In Asian Equity Markets indices declined in Wednesday morning trade following overnight losses on Wall Street. In Japan, the Nikkei 225 fell 1.35% in early trade as shares of convenience store chain FamilyMart declined more than 3%. The Topix also declined 1.36%. Over in South Korea, the Kospi declined 0.74%, with shares of Samsung Electronics falling more than 2%. The ASX 200 in Australia also shed 0.81% as almost all the sectors traded lower.
In Currency Markets the U.S. dollar managed to hold on to most of its overnight gains on Wednesday after investors scooped up safe-haven assets, including U.S. Treasuries, on lingering fears of a further escalation in the Sino-U.S. trade dispute. The euro edged up 0.1% to $1.1167, bouncing slightly after shedding nearly 0.3% during the previous session. The common currency remained not far off a near two-year low of $1.11055 brushed on Thursday. The Australian dollar inched up to $0.6929, about 0.9% off a recent trough of $0.6865.
In Commodities Markets crude futures gained almost 1% on Tuesday after flooding throughout the Midwest constrained crude flow from the main U.S. storage hub in Cushing, Oklahoma. U.S. West Texas Intermediate (WTI) futures settled at $59.14 a barrel, up 51 cents, or 0.9%, from its close on Friday before the long Memorial Day holiday weekend. Meanwhile, Brent crude futures settled flat at $70.11 a barrel, after repeatedly veering above and below the $70-mark. Brent futures last week registered a decline of 4.5% and WTI slid by 6.4% for its biggest weekly loss since December.
In US Equity Markets stocks closed lower on Tuesday, with initial gains giving way to declines as the likelihood of a prolonged trade war between the United States and China once again kept risk appetite in check. The S&P 500 lost 0.85%, to 2,802.15 and the Nasdaq Composite fell 0.39%, to 7,607.35. FedEx Corp fell 0.93% after Huawei Technologies Co Ltd said it is reviewing its relationship with the U.S. package delivery company after FedEx diverted two parcels destined for Huawei addresses in Asia to the United States.

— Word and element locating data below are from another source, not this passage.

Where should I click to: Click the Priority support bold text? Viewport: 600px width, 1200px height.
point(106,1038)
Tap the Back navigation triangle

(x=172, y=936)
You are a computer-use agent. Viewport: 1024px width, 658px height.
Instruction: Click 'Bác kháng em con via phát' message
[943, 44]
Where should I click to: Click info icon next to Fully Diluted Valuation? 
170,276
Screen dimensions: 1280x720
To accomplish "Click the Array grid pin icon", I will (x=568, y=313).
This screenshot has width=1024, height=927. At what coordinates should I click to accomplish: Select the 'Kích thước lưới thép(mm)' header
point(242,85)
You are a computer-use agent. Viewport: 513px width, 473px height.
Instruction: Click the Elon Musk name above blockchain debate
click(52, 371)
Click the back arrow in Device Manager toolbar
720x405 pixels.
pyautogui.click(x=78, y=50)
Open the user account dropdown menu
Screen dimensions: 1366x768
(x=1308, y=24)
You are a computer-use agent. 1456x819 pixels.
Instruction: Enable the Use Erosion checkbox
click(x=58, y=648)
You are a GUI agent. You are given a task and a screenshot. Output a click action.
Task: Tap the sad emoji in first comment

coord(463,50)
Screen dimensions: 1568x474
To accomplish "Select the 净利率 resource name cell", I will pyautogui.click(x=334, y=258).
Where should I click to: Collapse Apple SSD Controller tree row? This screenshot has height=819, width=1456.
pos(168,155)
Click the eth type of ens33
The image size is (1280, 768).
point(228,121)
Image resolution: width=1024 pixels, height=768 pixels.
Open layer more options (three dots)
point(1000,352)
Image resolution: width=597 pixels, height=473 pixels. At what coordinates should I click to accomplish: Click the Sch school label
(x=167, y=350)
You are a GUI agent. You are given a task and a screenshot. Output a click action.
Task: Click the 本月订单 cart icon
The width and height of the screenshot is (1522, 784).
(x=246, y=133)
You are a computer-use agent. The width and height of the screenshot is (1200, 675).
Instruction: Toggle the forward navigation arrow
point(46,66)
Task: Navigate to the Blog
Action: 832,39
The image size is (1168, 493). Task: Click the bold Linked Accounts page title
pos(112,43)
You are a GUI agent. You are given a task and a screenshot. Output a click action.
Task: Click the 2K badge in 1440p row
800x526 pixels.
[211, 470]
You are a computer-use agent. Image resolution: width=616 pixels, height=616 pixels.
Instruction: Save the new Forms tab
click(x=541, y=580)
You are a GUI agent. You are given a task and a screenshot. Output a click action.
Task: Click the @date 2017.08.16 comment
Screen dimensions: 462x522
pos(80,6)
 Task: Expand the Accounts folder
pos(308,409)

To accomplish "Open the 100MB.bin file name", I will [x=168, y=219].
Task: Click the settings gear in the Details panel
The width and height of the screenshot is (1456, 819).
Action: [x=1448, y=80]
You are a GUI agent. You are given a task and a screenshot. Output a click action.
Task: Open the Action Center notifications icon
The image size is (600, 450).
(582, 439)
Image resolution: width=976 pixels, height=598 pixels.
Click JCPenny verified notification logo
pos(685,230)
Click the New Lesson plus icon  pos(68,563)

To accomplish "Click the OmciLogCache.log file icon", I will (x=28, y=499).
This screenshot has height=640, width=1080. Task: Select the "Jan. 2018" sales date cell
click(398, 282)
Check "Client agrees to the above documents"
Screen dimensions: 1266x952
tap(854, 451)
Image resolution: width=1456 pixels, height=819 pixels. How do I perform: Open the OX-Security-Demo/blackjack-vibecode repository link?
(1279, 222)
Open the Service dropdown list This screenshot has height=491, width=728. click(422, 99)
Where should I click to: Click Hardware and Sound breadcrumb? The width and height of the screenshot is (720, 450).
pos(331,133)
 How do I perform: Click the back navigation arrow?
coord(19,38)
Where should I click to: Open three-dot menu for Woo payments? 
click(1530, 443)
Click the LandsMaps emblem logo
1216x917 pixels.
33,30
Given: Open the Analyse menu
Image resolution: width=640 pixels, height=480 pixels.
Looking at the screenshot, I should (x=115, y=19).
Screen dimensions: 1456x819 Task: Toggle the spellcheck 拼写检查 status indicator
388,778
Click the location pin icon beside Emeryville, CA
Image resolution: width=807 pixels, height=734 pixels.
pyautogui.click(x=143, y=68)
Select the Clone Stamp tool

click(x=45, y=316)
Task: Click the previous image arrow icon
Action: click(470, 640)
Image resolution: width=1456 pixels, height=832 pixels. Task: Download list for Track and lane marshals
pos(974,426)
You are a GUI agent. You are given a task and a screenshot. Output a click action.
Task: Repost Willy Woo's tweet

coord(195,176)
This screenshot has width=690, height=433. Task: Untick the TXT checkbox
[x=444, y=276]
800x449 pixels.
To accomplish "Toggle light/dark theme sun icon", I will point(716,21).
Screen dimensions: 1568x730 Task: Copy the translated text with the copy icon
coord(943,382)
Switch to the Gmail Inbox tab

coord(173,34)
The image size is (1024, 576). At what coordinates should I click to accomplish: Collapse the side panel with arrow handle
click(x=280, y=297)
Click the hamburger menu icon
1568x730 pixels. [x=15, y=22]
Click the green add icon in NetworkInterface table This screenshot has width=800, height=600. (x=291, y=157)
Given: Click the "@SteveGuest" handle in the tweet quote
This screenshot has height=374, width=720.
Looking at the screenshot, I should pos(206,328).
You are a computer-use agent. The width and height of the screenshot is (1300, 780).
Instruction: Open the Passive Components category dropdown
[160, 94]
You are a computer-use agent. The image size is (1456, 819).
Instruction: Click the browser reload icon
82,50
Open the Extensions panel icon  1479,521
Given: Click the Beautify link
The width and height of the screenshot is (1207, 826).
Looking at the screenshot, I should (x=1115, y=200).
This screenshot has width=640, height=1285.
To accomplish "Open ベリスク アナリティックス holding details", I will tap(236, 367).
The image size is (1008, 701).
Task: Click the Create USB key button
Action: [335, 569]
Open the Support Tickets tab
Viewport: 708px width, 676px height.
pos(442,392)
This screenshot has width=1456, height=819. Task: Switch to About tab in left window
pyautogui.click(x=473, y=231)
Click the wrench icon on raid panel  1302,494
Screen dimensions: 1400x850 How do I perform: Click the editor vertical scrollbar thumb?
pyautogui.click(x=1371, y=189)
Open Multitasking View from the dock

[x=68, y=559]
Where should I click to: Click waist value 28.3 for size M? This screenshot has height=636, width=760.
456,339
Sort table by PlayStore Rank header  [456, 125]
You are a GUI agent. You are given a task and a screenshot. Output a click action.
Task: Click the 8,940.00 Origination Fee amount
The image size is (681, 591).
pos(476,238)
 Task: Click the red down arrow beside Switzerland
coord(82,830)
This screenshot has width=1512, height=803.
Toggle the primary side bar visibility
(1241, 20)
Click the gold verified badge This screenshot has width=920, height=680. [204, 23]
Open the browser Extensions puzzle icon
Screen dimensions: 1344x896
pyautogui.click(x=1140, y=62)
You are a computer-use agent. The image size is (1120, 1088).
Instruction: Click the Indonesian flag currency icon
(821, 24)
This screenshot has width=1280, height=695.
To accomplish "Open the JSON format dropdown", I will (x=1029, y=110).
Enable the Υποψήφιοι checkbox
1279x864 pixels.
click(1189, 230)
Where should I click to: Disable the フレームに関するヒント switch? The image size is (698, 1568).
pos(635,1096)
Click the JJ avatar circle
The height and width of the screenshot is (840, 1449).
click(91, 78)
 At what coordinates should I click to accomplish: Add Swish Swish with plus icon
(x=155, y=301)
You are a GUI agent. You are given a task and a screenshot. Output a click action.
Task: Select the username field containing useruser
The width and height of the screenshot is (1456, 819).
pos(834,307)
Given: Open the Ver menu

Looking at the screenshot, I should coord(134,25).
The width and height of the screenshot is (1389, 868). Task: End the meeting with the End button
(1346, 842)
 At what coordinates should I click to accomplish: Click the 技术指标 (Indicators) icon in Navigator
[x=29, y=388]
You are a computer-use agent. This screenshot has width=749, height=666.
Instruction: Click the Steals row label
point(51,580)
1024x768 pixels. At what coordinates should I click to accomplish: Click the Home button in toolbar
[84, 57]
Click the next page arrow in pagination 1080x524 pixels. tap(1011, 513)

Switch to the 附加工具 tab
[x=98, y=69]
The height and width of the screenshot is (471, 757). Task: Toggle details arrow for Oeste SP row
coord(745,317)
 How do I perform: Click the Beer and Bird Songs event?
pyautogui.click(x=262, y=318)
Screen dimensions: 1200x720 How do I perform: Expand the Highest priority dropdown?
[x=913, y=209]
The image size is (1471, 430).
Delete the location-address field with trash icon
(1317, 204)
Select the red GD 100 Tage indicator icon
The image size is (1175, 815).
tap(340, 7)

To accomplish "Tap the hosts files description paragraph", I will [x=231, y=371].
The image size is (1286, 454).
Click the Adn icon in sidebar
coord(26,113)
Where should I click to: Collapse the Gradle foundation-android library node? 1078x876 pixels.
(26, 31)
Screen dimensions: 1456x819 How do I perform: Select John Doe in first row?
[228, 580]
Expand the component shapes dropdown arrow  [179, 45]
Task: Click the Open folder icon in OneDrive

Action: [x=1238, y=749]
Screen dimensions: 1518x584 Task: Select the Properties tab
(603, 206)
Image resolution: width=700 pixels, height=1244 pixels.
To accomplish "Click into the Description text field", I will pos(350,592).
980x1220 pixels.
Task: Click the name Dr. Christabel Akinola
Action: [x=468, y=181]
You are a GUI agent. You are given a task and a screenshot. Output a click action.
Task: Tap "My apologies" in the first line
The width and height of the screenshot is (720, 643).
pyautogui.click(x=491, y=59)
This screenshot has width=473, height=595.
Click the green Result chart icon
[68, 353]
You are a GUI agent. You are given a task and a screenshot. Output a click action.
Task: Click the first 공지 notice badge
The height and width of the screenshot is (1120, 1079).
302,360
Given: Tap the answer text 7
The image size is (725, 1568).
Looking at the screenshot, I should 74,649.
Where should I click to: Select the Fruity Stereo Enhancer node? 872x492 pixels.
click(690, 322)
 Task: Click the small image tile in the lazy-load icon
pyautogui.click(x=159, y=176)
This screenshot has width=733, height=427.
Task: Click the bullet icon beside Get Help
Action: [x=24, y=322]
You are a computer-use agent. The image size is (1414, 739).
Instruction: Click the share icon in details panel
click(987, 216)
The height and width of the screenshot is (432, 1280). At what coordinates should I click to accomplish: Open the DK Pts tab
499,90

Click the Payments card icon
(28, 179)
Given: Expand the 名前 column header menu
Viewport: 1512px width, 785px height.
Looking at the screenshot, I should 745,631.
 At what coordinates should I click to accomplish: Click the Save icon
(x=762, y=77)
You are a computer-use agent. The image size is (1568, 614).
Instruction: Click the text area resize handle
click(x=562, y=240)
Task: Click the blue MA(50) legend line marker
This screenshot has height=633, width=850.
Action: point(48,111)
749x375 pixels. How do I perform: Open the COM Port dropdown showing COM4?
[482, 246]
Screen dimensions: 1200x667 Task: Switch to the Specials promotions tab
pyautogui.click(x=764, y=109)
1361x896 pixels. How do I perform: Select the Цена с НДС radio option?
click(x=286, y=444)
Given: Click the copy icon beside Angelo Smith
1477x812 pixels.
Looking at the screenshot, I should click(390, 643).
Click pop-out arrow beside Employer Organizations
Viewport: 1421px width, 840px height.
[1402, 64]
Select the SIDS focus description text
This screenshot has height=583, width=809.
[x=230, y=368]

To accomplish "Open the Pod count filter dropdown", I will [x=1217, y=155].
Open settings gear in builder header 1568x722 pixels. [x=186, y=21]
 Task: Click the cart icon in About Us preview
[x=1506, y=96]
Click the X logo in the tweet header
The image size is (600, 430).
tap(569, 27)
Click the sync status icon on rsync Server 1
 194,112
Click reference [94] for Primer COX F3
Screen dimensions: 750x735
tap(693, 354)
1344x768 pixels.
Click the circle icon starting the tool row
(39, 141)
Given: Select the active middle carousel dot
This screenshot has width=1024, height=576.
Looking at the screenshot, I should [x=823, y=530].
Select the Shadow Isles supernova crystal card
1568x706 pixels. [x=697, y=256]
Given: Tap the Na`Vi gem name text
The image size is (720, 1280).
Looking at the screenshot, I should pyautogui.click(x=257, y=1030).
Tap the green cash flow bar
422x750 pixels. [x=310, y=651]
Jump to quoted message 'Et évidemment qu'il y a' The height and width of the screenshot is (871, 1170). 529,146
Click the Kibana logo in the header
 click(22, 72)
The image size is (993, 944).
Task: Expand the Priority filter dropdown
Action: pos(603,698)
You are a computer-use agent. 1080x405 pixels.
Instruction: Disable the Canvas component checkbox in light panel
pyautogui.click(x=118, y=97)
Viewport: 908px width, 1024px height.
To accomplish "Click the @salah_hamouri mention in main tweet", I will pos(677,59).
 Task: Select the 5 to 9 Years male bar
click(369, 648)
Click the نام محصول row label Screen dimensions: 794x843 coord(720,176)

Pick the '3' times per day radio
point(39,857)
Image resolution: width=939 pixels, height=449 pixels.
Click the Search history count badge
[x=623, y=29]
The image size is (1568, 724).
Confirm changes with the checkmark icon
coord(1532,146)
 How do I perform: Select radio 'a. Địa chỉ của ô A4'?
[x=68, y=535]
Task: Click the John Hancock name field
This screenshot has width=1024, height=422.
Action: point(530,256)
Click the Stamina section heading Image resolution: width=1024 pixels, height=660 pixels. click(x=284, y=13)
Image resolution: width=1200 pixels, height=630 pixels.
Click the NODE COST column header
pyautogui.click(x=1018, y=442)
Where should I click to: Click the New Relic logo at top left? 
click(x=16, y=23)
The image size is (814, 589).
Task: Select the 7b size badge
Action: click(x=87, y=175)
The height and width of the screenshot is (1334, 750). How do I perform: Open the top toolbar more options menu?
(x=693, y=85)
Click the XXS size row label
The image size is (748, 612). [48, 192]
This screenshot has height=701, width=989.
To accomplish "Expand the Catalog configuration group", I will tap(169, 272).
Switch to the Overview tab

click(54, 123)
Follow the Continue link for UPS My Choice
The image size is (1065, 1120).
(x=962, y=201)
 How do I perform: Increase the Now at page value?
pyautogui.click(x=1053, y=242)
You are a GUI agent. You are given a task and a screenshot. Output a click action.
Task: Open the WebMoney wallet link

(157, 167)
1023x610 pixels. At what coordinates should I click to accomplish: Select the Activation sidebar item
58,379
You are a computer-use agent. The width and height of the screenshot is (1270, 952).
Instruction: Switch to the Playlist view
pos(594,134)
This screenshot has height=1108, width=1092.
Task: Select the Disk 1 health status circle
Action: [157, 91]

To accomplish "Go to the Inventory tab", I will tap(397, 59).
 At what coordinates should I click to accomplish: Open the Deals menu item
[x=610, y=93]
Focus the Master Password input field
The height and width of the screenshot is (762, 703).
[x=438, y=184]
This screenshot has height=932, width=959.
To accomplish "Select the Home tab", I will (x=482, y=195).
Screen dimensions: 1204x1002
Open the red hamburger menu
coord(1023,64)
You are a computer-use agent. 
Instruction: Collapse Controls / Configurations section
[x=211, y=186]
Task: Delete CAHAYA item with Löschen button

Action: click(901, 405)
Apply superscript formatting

In Bond Markets concerns about the U.S.-China trade war and Italy's budget policy sent benchmark U.S. Treasury yields to their lowest levels since September 2017 on Tuesday and helped fuel demand for Treasury Department debt auctions. The safe haven bid for U.S. debt helped the Treasury sell $81 billion in two-year and five-year notes to strong demand, even with two-year yields near their lowest levels since February 2018 and five-year yields at the lowest since December 2017.